The tuple of elements of C_2 obtained by applying s to the tuple c.

Return type:

an element of (C_2)^n

irrep(partition_pair)

Returns the irreducible representation of the hyperoctahedral group of order 2^n * n! indexed by the pair of partitions of l and m where l + m = n. The representation is given as a function that takes an element of the hyperoctahedral group as input and returns the corresponding matrix.

Parameters:: partition_pair (tuple) – A pair of partitions of l and m where l + m = n.
Returns:: A function that takes an element of the hyperoctahedral group as input and returns the corresponding matrix.
Return type:: function (group element -> real matrix)

little_subgroup(l, m, as_direct_product=False)

little_subgroup_pairs()

little_subgroups()

orbit_representative(l, m)

representation_little_subgroup(partition_pair)

right_transversal(group, subgroup)

right_transversal_of_little_subgroup(k)

semidirect_product_with_hyperoctahedral_twist(G, N)

Compute a semi-direct product of H and G with the hyperoctahedral twist (G acts on H^n by permuting factors).

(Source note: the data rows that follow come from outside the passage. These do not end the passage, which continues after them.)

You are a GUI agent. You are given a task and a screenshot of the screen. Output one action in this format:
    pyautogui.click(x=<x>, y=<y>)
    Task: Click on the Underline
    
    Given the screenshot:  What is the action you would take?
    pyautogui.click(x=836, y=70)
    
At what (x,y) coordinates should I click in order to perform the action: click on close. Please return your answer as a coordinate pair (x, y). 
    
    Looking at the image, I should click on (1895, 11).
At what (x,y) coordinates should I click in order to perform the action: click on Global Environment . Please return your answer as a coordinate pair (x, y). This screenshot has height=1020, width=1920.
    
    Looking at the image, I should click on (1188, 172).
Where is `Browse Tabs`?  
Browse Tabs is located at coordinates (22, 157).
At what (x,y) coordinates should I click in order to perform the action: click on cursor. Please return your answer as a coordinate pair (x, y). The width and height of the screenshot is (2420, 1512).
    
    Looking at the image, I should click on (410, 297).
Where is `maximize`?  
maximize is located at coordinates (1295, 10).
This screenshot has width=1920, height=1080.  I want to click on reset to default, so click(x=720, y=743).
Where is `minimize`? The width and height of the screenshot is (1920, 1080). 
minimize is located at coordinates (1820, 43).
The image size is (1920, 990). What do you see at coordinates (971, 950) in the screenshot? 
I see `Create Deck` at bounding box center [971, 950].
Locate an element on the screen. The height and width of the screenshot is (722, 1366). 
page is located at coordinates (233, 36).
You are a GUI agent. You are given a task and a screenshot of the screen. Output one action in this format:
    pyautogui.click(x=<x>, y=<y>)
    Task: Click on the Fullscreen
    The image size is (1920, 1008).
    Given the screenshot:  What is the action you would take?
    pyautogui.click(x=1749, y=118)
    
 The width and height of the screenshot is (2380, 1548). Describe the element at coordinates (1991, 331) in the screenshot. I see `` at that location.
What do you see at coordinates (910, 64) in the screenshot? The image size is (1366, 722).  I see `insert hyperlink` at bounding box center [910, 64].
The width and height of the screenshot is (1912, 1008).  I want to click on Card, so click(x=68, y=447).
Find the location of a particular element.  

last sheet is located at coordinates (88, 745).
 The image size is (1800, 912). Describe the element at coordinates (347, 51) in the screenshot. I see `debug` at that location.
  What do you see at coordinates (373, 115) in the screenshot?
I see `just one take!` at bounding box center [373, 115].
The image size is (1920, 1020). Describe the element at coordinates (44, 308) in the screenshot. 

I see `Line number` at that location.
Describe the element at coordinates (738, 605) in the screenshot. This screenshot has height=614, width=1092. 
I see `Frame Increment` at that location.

The group returned is a group of pairs (c, s) where c is an element of H^n and s is an element of G. The group operation is given by (c1, s1) * (c2, s2) = (c1 * s1(c2), s1 * s2).

Parameters:

H (group) – the direct product of n copies of some group.
G (group) – A group.

Returns:

The wreath product of H and G with the hyperoctahedral twist.

Return type:

group

cgt.hyperoctahedral.HyperoctahedralGroupRepresentations(n)

This function returns the irreducible representations of the hyperoctahedral group of order 2^n * n!, indexed by pairs of partitions of l and m, where l + m = n.

Parameters:: n (int) – The order of the hyperoctahedral group.
Returns:: A dictionary of the irreducible representations of the hyperoctahedral group of order 2^n * n!
Return type:: dict

cgt.sorting module

Implements sorting key functions for CGT.

cgt.pickle_manager module

cgt.pickle_manager.retrieve_irrep_of_z(n=None): Retrieve the irreps of z

cgt.constants module

Declare constants for the CGT package.